From July 2017 to June 2018, Washington State Troopers pulled over around 18,503 primary offense contacts for distracted driving, which means drivers were handling their phone and troopers could issue a citation or warning, according to Washington State Patrol communications.
Kirk said the study showed 56 percent of surveyed drivers would stop using a cell phone if they received a ticket or if their ticket was reported to their car insurance.
Insurers said it’s still too soon to see if E-DUI’s will affect premiums in a unique way, because insurance companies still need data that would correlate E-DUI’s with the cost of settling claims and paying for injuries and damage, said Kenton Brine, president of Northwest Insurance Council.

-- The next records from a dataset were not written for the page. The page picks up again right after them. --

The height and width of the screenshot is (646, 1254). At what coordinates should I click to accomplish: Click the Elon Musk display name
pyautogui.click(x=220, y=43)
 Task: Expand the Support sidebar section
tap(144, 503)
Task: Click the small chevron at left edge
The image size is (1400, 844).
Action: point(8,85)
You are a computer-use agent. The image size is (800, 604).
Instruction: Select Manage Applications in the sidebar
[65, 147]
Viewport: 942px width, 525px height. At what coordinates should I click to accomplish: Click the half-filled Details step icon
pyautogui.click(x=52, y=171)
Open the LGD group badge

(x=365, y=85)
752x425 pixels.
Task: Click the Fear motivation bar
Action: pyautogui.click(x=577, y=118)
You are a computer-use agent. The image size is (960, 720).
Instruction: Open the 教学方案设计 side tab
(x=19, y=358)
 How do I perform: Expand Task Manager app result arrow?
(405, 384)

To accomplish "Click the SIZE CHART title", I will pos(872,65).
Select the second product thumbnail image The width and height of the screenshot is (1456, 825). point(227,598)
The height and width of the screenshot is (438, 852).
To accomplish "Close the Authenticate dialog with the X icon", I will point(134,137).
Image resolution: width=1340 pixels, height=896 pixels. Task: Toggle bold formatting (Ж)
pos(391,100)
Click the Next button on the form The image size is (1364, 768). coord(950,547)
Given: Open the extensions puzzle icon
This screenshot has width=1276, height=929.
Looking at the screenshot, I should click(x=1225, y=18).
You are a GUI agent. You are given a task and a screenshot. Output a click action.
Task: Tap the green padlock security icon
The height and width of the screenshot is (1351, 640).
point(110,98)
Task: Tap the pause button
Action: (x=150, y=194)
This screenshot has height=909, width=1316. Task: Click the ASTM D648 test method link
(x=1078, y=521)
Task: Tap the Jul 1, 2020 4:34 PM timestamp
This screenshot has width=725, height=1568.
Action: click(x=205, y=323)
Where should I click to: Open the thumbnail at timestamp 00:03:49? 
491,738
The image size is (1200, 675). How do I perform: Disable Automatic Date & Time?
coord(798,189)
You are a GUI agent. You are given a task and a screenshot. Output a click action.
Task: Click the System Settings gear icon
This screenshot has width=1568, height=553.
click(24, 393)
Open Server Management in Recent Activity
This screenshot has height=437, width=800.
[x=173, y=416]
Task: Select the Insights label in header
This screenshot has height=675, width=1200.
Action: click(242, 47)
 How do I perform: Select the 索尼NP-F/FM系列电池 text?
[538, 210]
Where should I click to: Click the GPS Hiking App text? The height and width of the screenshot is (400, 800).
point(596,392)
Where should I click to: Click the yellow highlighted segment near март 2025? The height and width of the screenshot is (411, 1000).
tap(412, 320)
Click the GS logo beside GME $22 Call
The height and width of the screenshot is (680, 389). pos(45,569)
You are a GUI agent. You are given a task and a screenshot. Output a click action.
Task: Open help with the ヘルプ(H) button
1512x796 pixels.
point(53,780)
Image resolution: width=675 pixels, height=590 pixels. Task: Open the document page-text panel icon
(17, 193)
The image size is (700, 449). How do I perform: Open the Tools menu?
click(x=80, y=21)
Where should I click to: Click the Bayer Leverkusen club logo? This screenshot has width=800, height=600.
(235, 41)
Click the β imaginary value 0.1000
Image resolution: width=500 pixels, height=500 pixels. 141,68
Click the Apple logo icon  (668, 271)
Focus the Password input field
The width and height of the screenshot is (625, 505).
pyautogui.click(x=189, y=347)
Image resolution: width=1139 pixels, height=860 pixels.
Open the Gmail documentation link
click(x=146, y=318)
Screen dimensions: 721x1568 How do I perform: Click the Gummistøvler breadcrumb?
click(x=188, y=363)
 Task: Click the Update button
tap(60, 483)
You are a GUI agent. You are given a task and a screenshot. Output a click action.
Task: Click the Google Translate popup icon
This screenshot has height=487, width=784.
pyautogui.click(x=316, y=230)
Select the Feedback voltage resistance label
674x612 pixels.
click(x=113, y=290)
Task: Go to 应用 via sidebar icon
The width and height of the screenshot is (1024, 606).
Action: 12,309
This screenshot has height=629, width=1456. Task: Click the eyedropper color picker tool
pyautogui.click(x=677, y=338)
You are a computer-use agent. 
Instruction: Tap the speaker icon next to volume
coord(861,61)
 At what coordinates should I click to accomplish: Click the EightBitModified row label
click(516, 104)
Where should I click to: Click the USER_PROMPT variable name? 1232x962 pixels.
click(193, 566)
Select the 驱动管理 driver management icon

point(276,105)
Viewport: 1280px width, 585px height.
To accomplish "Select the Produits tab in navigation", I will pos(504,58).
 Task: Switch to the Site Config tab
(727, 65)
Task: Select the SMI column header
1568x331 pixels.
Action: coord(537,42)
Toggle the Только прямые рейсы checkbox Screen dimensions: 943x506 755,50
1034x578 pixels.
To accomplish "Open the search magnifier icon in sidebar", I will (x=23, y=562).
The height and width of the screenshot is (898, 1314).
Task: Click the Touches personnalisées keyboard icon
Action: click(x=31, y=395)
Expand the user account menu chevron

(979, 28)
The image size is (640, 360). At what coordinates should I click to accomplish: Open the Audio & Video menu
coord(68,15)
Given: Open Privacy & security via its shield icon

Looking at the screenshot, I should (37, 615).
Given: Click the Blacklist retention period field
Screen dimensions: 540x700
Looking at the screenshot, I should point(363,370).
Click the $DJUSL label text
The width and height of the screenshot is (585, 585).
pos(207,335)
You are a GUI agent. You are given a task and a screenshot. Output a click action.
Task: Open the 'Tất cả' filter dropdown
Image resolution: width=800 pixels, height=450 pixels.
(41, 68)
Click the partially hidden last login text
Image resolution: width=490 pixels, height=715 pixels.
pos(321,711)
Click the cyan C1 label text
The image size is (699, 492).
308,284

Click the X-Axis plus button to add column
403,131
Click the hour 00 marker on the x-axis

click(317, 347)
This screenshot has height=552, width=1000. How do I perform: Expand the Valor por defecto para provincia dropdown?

Brine said even though some are saying insurers don’t care about E-DUI infractions, it’s actually a matter of waiting to see how many drivers are cited, and connected those tickets to other violations.
“An E-DUI ticket might have an impact on your insurance rate, but not different than if you had some other type of moving violation or some other accident on your driving record,” Brine said.
He said even once the data is available, insurers will greatly vary in how they choose to assess drivers with an E-DUI ticket.
Brine thinks it might be a year or two until there’s enough solid data for insurers, even though they know anecdotally that cell phone users can cause a higher accident.
But insurers even now are keeping a close eye on distracted driving, and the increase of crash rates and vehicular deaths from the last few years. They just haven’t determined what of many causes, texting, marijuana use, a rapidly increasing population, are leading to these accidents and how they should respond.
More than half of the surveyed drivers said they would stop using a cell phone if a passenger, family member, of friend asked them to stop, Kirk said.
“We encourage everyone to set safe expectations among family and friends when it comes to cell phone use while driving,” Kirk said.
The survey is set to repeat in 2019.
King County Sheriff’s Office didn’t have statistics available for the first year of E-DUI enforcement.